The numbers: The rate of U.S. inflation climbed again in January to 7.5% and stayed at a 40-year high, suggesting the upward pressure on consumer prices is unlikely to relent much soon and putting more pressure on the Federal Reserve to act.
The consumer price index rose 0.6% in the first month of the new year, driven by big advances in rent, food and gasoline. The increase exceeded Wall Street’s forecast of a 0.4% gain.
The 7.5% surge in the cost of living in the past 12 months is the biggest since February 1982.
The Fed is on track to raise interest rates in March for the first time in four years to try to snuff out the surge in inflation. The January CPI is likely to heighten the central bank’s urgency, perhaps even forcing the Fed to consider an unusual half-point increase in its benchmark short-term interest rate.
A separate measure of consumer inflation that strips out volatile food and energy prices also rose 0.6% last month, the government said Thursday.
The increase in the so-called core rate over the past 12 months moved to 6% from 5.5%. That’s the highest level since August 1982.
Big picture: The Fed may have to act swiftly and aggressively to make sure inflation doesn’t get any worse. Higher rates would help restrain consumer demand and signal to Wall Street that the central bank means business.

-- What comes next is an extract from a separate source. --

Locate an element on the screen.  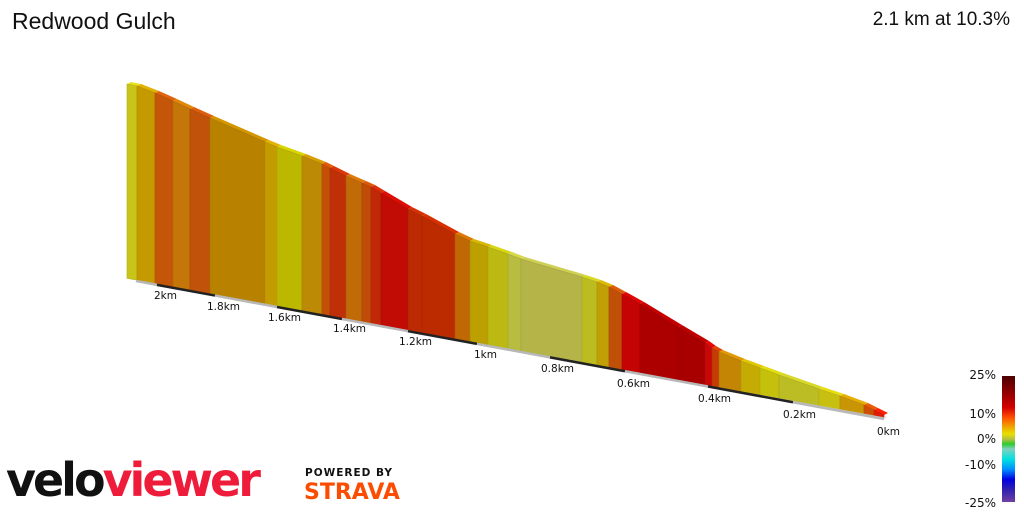
distance-tick-label: 1.8km is located at coordinates (224, 307).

Few economists believe the Fed will be able to reduce inflation below 3% by year end, however. As recently as December the central bank was forecasting the rate of inflation would fall sharply in 2022.
Price increases have spread throughout the economy and the businesses are still suffering from widespread shortages of labor and supplies, not to mention shipping delays and higher transportation costs.
As a result, Americans can expect to pay even more for goods and services in 2022 than they did last year.
Market reaction: The Dow Jones Industrial Average DJIA, +0.86% and S&P 500 SPX, +1.45% index were set to open slightly higher in Thursday trades.